Uncanny Valley, che cos’è

Giappone, 1970. L’ingegner Masahiro Mori, professore al Tokyo Institute of Technology, venne contattato dalla rivista Energy per scrivere un breve articolo destinato ad una imminente edizione dedicata alla robotica. Per garantire un approccio serio e multidisciplinare al tema, Mori partecipò a una tavola rotonda organizzata con un eterogeneo gruppo di studiosi che comprendeva, tra gli altri, uno scrittore di fantascienza e un filosofo: i risultati scaturiti da questo incontro furono utilizzati da Mori sia per la stesura del suo articolo che per un processo introspezione e riflessione personale.

In quegli anni, tra le mura del Tokyo Institute of Technology, veniva infatti messa a punto una innovativa mano robotica dalle sembianze realistiche e capace di compiere alcuni semplici movimenti.
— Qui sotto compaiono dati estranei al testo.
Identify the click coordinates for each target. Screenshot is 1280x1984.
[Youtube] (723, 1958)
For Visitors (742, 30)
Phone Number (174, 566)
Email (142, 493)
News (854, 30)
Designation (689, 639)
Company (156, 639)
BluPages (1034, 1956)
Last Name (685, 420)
Nell’osservarla, Mori realizzò ben presto che questo artefatto provocava in lui un certo presentimento d’inquietudine, sensazione che assomigliava ad alcune paure che aveva provato da bambino in situazioni analogamente ambigue.

Con uno straordinario processo di deduzione, Mori riuscì a tracciare un fil rouge tra le sue esperienze del passato e del presente, proponendo così un unico, semplice concetto che oggi conosciamo con il nome di valle del perturbante o uncanny valley.

Secondo l’idea proposta da Mori, è possibile valutare la risposta emotiva di una persona, definita senso di familiarità, nei confronti di robot e automi con diverso grado di realismo, inteso come somiglianza con un essere umano o parti di esso. Questa reazione può essere rappresentata graficamente con una curva: all’aumentare del realismo si ha un proporzionale incremento della familiarità, con massimi valori ottenuti solamente nel caso di robot idealmente indistinguibili in tutto e per tutto da una persona reale. Questa tendenza presenta tuttavia una brusca interruzione qualora siano raggiunti ma non superati determinati livelli di realismo, con un’inversione della curva che porta la familiarità sulla linea dello zero e poi verso valori negativi.

Aldilà delle valenze psicologiche, oggi la valle del perturbante è tenuta in larga considerazione da parte degli animatori, degli esperti di computer grafica e dagli ingegneri che realizzano robot antropomorfi.